I read they were so close ...loved each other so much....she must be devastated 

RIP Rene Angelil.


----------



## Alex. (Jan 15, 2016)

waltky said:


> Celine Dion's husband dies...
> 
> *Rene Angelil, husband of Celine Dion, dies in Nevada*
> _14 Jan.`16  — Rene Angelil, Celine Dion's husband and manager, who molded her from a French-speaking Canadian ingénue into one of the world's most successful singers, died Thursday after a long battle with throat cancer, officials and family members said._
> ...


Very sad indeed. They were very much in love from what I have read.


----------



## Kat (Jan 16, 2016)

Sorry, but I read fairly recently they were getting a divorce. So, maybe not so close anymore. 
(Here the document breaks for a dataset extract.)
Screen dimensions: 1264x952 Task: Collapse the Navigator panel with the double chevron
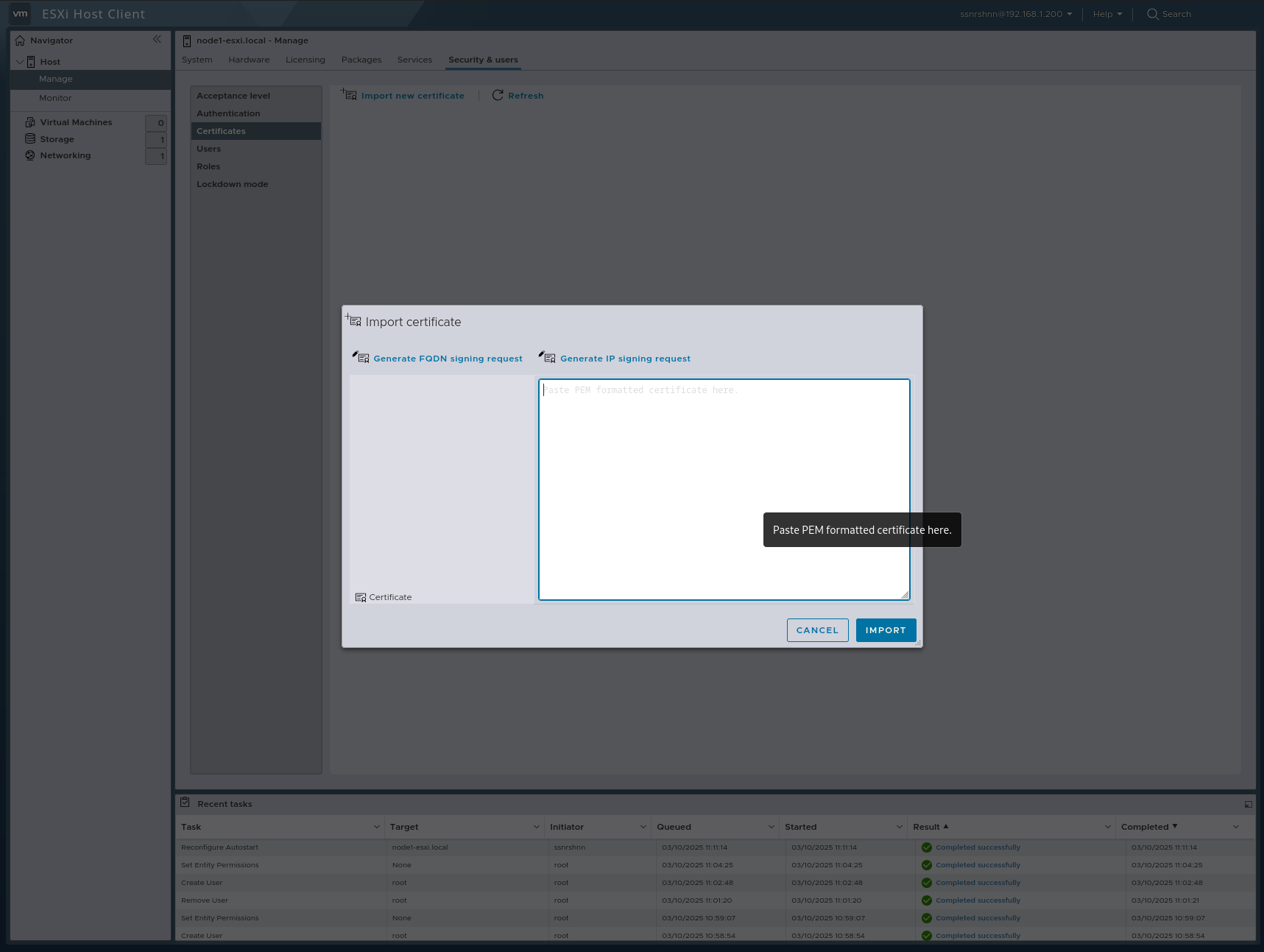point(157,39)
Then his cancer came back. 

RIP Rene


----------



## HereWeGoAgain (Jan 16, 2016)

RIP...Democrat party.


----------



## Hossfly (Jan 16, 2016)

I received an E-mail in early December from one of my fellow 1st Cavalry Div. Assoc. members about another member's death. I met him a number of times over the years and he was one of my heroes. He was a hero to his people while he was in a German concentration camp and a hero to members of the 8th Cavalry Regiment and members of the 1st Cavalry Div. He received the MOH for his bravery about 50 years later than he should have been awarded. His name was *Tibor Rubin* and here is his MOH citation and a brief biography. This has nothing to do with music but Tibor probably has the angels singing.


Tibor Rubin - Wikipedia, the free encyclopedia


----------



## skye (Jan 16, 2016)

Poor Celine Dion has lost another loved one. 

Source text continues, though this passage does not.